Feature Flags
What feature flags are, how they enable safe AI model rollouts, A/B testing, and instant rollback - and the tools available for implementing them.
A feature flag (also called a feature toggle or feature switch) is a configuration value that controls whether a specific feature or behaviour is active, without requiring a code deployment to change it. Features are wrapped in conditional checks that read the flag value at runtime. Changing the flag value changes behaviour immediately, across all running instances, without restarting the service.
Basic Concept
Without feature flags:
response = call_model("claude-opus-4-6", prompt)
With a feature flag:
model = feature_flags.get("inference_model", default="claude-3-haiku")
response = call_model(model, prompt)
Changing the flag value from "claude-3-haiku" to "claude-opus-4-6" in the flag management system takes effect immediately for all new requests, without any code change or deployment.
Why Feature Flags Matter for AI
Model deployments carry more risk than code deployments because the failure mode is subtle. A code bug either crashes or produces a wrong result that can be tested. A model quality regression produces outputs that are slightly worse - coherent, plausible-looking, but less accurate or less helpful. This kind of regression is hard to detect without live user traffic or careful evaluation.
Feature flags allow:
Gradual rollout - Route 5% of traffic to the new model, measure quality and error metrics, increase to 20%, then 50%, then 100%. Roll back instantly if metrics degrade.
A/B testing - Split traffic evenly between two models and measure which produces better downstream outcomes (lower escalation rate, higher satisfaction score, higher task completion rate).
User segment targeting - Give internal users or beta customers the new model first. Only roll out to all customers after validation.
Instant kill switch - If a model starts producing inappropriate or incorrect outputs in production, flip the flag to route all traffic back to the previous model. No deployment required.
Feature Flag Tools
AWS AppConfig - Managed flag and configuration service within AWS. Integrates with CloudWatch alarms for automatic rollback when a metric threshold is breached.

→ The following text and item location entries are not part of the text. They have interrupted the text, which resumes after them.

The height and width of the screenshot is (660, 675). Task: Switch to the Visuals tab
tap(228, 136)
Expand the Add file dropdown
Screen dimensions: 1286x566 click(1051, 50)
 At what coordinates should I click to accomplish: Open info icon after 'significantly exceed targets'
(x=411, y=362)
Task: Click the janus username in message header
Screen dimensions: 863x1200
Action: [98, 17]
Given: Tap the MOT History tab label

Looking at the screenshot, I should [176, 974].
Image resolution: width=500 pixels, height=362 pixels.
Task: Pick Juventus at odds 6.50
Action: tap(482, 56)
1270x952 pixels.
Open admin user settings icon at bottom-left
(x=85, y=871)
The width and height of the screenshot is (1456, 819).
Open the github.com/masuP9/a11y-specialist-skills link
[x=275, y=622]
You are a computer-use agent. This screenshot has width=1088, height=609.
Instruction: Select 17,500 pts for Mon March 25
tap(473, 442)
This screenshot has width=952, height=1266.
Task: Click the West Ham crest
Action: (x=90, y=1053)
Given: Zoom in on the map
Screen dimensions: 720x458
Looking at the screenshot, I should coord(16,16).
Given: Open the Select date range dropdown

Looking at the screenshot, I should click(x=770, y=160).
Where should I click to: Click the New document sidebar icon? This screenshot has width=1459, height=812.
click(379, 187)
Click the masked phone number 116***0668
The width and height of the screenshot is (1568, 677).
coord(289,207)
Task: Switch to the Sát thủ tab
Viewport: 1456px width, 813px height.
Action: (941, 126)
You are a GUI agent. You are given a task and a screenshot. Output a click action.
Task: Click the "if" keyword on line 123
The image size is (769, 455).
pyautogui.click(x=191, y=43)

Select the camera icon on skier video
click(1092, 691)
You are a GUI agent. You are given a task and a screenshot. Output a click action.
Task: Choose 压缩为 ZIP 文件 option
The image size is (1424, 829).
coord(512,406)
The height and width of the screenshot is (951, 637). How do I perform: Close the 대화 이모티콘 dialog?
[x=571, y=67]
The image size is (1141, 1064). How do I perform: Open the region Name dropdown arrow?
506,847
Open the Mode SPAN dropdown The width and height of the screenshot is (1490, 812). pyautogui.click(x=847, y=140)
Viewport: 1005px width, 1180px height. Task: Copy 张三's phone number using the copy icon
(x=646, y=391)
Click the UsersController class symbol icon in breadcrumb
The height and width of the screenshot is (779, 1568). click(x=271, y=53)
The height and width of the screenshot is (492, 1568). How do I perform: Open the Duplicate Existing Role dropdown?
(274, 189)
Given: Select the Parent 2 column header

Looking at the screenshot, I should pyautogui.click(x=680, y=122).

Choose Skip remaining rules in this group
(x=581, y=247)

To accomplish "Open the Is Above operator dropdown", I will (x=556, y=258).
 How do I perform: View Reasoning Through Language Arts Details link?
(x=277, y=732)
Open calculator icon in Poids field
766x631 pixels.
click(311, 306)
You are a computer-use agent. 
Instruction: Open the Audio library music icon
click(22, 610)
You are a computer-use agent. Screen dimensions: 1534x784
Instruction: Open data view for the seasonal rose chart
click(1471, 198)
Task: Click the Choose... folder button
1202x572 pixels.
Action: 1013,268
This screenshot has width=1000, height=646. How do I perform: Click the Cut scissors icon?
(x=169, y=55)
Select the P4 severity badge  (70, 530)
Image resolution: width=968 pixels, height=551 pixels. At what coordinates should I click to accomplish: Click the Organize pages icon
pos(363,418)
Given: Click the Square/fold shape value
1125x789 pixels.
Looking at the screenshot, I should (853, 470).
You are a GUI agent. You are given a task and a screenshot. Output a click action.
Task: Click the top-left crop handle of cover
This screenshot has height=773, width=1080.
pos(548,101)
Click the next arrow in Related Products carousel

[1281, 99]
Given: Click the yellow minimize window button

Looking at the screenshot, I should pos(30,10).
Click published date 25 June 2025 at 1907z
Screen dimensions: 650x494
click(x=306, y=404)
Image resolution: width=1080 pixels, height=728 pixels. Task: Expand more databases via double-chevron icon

Good choice for AWS-native stacks. Free tier covers most use cases.
LaunchDarkly - Dedicated feature flag platform with sophisticated targeting rules, experimentation (A/B testing with statistical significance calculations), and integrations with observability tools. Priced per monthly active user. Industry standard for teams that need rich experimentation capabilities.
Unleash - Open-source feature flag platform. Can be self-hosted (free) or used as a managed service. Strong community support. Good choice for teams that want flag management without vendor lock-in.
Environment variables - The simplest possible feature flag. Set MODEL_NAME=claude-opus-4-6 in your environment. Change it and restart. No dynamic updates, but sufficient for small projects where deployment is fast and rollback is acceptable.
Flag Types for AI
String flags - Control which model, prompt template, or configuration variant to use. Most common for AI.
Percentage rollout flags - Route a percentage of traffic to a new variant. Increase the percentage over time as confidence grows.
User targeting flags - Activate a feature for specific users or user segments. Used for beta access and internal testing.
Kill switch flags - Boolean flags that disable a feature entirely. Defaults to enabled; flip to disabled in an emergency.
Flag Hygiene
Feature flags are technical debt if left indefinitely. When a rollout is complete and the old model is retired, remove the flag and the conditional logic from the codebase. A codebase with many stale flags is harder to understand and maintain, and flags that reference removed functionality cause confusion during incident response.
Sources
- Hodgson, P. (2017). Feature toggles (aka feature flags). martinfowler.com. (Canonical feature flags reference; defines toggle types (release, experiment, ops, permission) and flag lifecycle management.)
- Humble, J., & Farley, D. (2010). Continuous Delivery. Addison-Wesley. Chapter 10: Deploying and Releasing Applications. (Feature flags as a continuous delivery mechanism enabling trunk-based development.)
- Kohavi, R., Tang, D., & Xu, Y. (2020). Trustworthy Online Controlled Experiments: A Practical Guide to A/B Testing. Cambridge University Press. (A/B testing methodology that feature flags enable; experimental design for gradual model rollouts.)